This program, piloted in 1992, went into operation in 1993 with audits in three TSAs and one tree farm licence (TFL). Audits conducted within the Invermere, Mackenzie and northern portion of the Kalum TSAs verified the overall volume accuracy in these management units. The data collected on the Kalum study also provided additional information to verify the audit sampling design.
The studies indicated that for broad planning, the overall volumes used in the determination of the allowable annual cut (AAC) are accurate. However, additional analysis is being done to further identify other non-timber inventory volume concerns. Audit data collected for TFL 14 indicated that the volume component of the inventory was marginally underestimated. The licensee, under the guidance of the Ministry of Forests, is undertaking action to identify and correct the problem within the inventory, with the differences in volume reflected in the upcoming management plan.
The 1994 inventory audit program will perform audits within 18 management units, with the goal of completing the audits for the entire province by 1997. To date, public reports have been produced for the following audits: 1992 – Invermere TSA, Mackenzie TSA, TFL 14, northern portion of Kalum TSA; 1993 – TFL 39, Block 6, Queen Charlotte Islands TSA, Toquart River Drainage.
The Forest Resources Commission identified the importance of and need for an updated and integrated approach to all forest resources inventories. In response to this recommendation, under the guidance of the Resources Inventory Committee, working with the Terrestrial Ecosystems Task Force, the Vegetation Inventory Working Group developed procedures for a new vegetation inventory. During the summer of 1993, components of the new inventory design, which includes information about timber, soils, ecology, range and wildlife habitat, were tested in areas near Jordan River and Williams Lake. The results of these tests will be used in the design and implementation of a larger operational test project during the summer of 1994.
A process is being developed to generalize the existing 1:20,000 scale forest cover maps to a scale of 1:250,000. The software will automatically blend small forest cover types as the scale is reduced, and 30 layers of generalized forest cover will become a standard product. Maps can be produced from these layers of information.
District in-house update
The digital capture (updating) of forest cover maps for disturbances is currently completed through the contracting community. Three forest districts served as pilots for in-house updating during 1992/93, and the program was expanded to 10 districts during the 1993/94 fiscal year. This program will be expanded to an additional nine districts in 1994/95, bringing the total to 22 districts.

*Dataset extract*
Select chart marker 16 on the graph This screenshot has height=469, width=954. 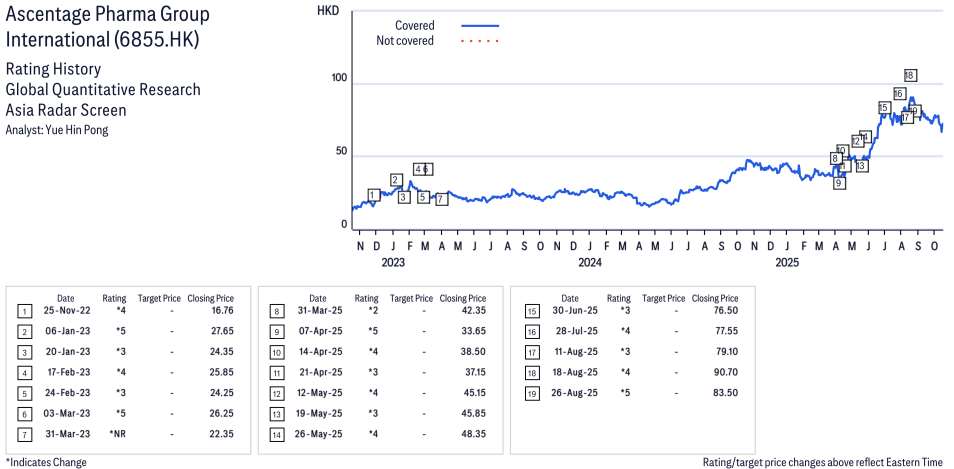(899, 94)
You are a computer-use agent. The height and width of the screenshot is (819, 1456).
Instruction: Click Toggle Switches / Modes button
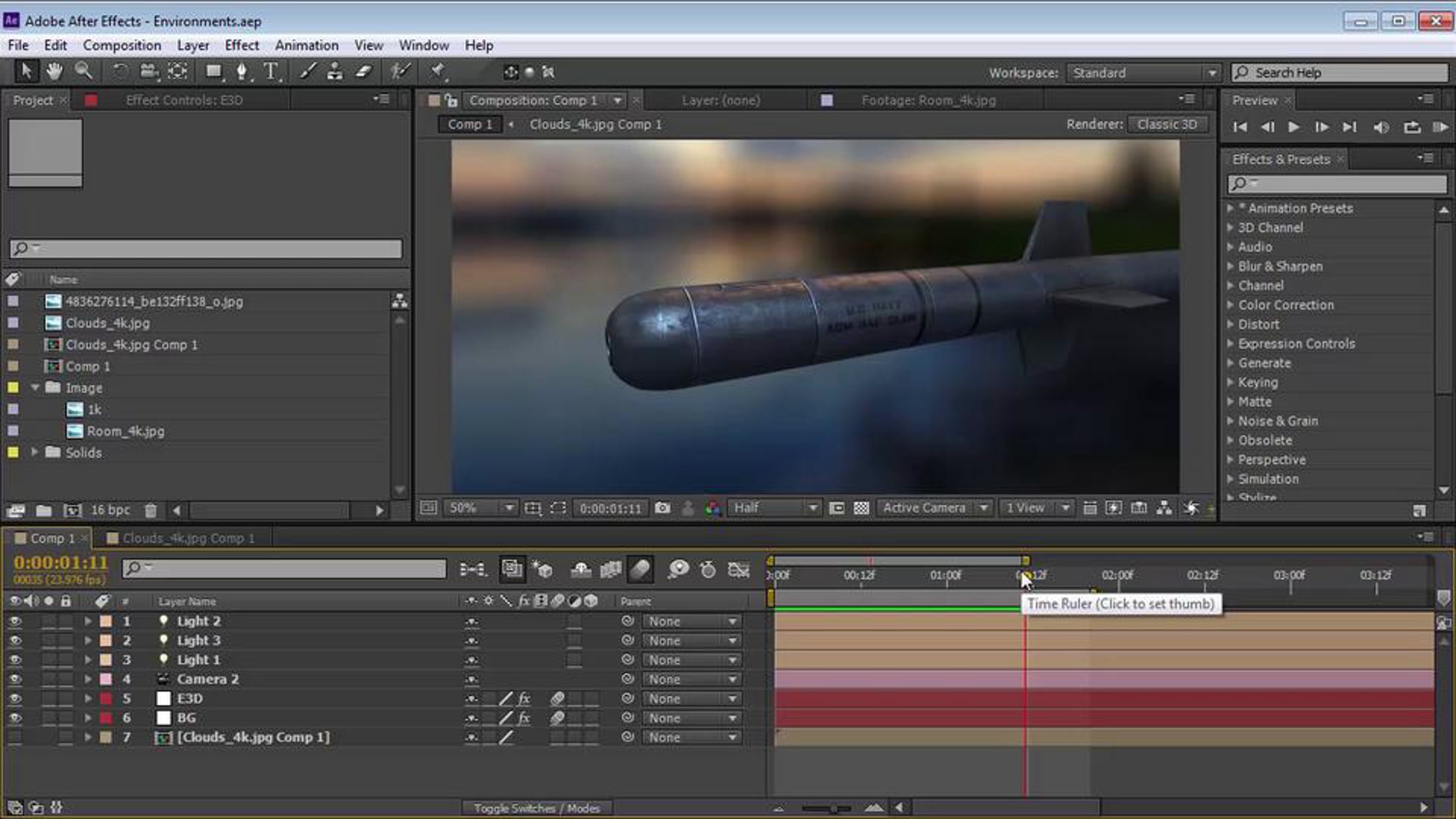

*Request 1*
Answer the following from the forest inventory report:
(a) In what year was the audit program piloted?
(b) Near which two areas were components of the new inventory design tested during the summer of 1993?
(c) How many forest districts served as pilots for in-house updating during 1992/93?
*Request 2*
Write the next paragraph of the forest inventory report, following on from its final sentence.

*Response 1*
(a) 1992
(b) Jordan River and Williams Lake
(c) Three

*Response 2*
Queen Charlotte Islands forest map
The Queen Charlotte Islands (QCI) forest and image map will be released in May 1994. The QCI forest map was derived from Landsat 5 satellite imagery, and was used to classify the forest in broad classes. It is designed for broad, overview planning. The image map was processed to give a true color representation of the QCI.
With a budget of $25.1 million in 1994/95, Inventory staff will:
The Forest Inventory Planning program (FIPLOAD) will convert the provincial database to reflect revised volume calculations and parameters, while incorporating improved district-based error detection and data capture.
- provide more than 3,100 training days to ministry staff and the private sector in procedures relating to data collection, processing and reporting for the provincial vegetation inventory system scheduled for implementation in 1995
- update more than 2,300 map sheets for depletions
- re-inventory more than 300 map sheets
- establish remeasurement or purchase of 1,100 permanent sample plots
- ecologically assess 1,000 permanent sample plots
- produce 250 area-volume and other statistical reports
- produce area-volume data files for nine timber supply areas in support of timber supply analysis
- expand the in-house digital map update program into an additional 12 district offices
- test new vegetation inventory classification and sampling components at two test sites
- operationally test new vegetation inventory on nine maps
- produce new taper equations for all commercial species by biogeoclimatic zone
- establish 80 temporary cruise plots for volume and decay analysis and validation
- finalize timber inventory information for 32 of the 35 TFLs
- complete 15 inventory audits
- begin data sales, based on map generalization being in full production
- start developing a new corporate inventory database.